Eingeführt wurden ELTIFs durch eine EU-Verordnung schon 2015, bis vor Kurzem spielten sie in Deutschland aber keine Rolle. Es handelt sich um alternative Investmentfonds (AIFs) in einer der verschiedenen europäischen Rechtsformen, die zusätzlich eine Reihe von Voraussetzungen erfüllen müssen und dann europaweit vertrieben werden dürfen. Zielsetzung der EU ist ein Rechtsrahmen vor allem für langfristige Investitionen in die Realwirtschaft, speziell in Infrastruktur und Private Equity.

EU-weite Einheitlichkeit

„Der ELTIF stellt nicht weniger als die Schaffung eines EU- weit einheitlichen, neuen Anlagevehikels dar“, sagt Markus Pimpl, Managing Director Client Solutions bei der Partners Group aus Zug (Schweiz). „Mit dem ELTIF wird Privatanlegern ein Vehikel für Sachwert- und Privatmarktanlagen an die Hand gegeben, das durch klar fixierte Anlagegrundsätze, ein hohes Maß an Transparenz, nachvollziehbare und vergleichsweise geringe Kostenbelastung und einfache Handhabung überzeugt“, so Pimpl weiter.
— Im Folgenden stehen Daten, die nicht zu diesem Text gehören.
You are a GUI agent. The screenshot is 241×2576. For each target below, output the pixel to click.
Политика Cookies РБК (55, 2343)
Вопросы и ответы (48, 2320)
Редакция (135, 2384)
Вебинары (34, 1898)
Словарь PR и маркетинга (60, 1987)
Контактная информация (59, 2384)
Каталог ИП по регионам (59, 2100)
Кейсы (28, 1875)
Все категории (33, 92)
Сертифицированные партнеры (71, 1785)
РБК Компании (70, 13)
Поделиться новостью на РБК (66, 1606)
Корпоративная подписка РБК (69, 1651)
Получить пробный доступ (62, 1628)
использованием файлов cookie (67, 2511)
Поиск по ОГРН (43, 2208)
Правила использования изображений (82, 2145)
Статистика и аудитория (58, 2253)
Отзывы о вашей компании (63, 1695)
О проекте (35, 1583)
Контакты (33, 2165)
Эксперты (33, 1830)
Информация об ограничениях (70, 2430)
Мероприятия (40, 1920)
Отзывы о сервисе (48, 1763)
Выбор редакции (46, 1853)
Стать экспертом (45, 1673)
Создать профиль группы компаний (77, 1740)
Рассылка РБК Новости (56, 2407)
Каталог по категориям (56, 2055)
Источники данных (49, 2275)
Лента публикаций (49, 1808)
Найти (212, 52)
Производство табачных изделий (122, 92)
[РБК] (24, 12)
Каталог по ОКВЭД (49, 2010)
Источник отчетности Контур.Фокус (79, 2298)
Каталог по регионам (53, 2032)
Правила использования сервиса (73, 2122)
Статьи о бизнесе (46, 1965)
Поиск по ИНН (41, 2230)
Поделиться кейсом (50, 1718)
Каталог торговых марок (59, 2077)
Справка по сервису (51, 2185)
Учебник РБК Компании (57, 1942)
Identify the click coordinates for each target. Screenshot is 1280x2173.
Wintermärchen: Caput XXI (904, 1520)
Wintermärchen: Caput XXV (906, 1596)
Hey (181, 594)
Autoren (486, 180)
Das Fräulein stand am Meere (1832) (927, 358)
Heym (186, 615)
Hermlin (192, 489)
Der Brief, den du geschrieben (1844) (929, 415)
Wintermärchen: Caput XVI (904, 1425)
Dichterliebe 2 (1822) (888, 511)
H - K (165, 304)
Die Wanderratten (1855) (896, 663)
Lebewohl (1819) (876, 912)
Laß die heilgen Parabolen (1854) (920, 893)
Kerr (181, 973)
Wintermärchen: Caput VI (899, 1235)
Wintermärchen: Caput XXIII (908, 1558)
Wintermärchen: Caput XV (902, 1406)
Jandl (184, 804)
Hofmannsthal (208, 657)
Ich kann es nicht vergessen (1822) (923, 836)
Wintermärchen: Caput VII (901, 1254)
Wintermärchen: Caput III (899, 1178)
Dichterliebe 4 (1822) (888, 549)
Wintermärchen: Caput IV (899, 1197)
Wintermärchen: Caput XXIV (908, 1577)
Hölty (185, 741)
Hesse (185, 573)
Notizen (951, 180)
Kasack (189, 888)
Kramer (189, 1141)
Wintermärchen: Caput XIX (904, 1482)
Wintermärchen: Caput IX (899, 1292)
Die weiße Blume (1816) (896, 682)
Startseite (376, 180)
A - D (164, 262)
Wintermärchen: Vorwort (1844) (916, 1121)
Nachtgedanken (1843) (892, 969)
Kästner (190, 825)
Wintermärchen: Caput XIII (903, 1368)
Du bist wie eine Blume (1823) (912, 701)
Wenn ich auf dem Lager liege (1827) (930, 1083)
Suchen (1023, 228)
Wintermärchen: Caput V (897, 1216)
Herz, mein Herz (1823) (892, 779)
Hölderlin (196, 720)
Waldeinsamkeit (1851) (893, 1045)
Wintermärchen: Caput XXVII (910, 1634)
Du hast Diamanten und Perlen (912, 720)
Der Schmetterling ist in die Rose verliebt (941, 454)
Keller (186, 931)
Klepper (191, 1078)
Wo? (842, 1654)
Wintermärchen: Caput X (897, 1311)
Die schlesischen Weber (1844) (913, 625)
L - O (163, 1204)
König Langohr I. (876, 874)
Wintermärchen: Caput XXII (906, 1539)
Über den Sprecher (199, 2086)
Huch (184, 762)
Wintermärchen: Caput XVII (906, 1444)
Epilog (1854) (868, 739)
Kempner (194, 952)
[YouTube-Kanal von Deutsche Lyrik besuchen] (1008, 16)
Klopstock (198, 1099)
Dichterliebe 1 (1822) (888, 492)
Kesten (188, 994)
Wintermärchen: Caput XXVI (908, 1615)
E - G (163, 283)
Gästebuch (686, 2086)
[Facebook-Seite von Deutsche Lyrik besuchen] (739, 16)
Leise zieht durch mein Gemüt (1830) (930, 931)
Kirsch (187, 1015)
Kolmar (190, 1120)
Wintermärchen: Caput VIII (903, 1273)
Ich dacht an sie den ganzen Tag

Private und institutionelle Investoren könnten so über ein sehr klar reguliertes Vehikel in ein breit diversifiziertes Spektrum von Privatmarktanlagen, also nicht-börsennotierte Assets, investieren.

„Damit können sie die besonderen Charakteristika der Anlageklasse nutzen, ohne auf ein angemessenes Schutzniveau verzichten zu müssen, wie zum Beispiel eine sinnvolle Investmentdiversifikation. Denn für ELTIFs gelten klar fixierte Anlagegrundsätze, die eng gesteckt sind und auch durch den Regulator überwacht werden“, erklärt er.

So zählt zu den gesetzlichen Vorgaben, dass der Fonds mindestens 70 Prozent seines Vermögens in illiquide, nicht-börsennotierte Anlageobjekte investiert. Explizit genannt werden in der ELTIF-Verordnung Infrastruktur, Unternehmensbeteiligungen und Fremdkapitalfinanzierungen.

„Darüber hinaus sind auch Immobilieninvestments möglich, sofern sie Teil eines langfristigen Investitionsprojekts sind und nicht ausschließlich der Spekulation dienen. Ferner sind auch klassische Sachwerte wie Flugzeuge, Schiffe und Schienenfahrzeuge sowie Anlagen und Maschinen zulässige Investitionsobjekte“, erläutert Pimpl.

Hohe Mindestvolumina

Einzelne Sachwert-Investitionen müssen mindestens zehn Millionen Euro betragen und dürfen jeweils maximal zehn Prozent der Gesamtinvestition ausmachen. Daraus errechnet sich ein Mindestvolumen eines Sachwert-ELTIF von 100 Millionen Euro und in der Praxis wahrscheinlich deutlich mehr: Das Zehnfache der größten Einzelinvestition.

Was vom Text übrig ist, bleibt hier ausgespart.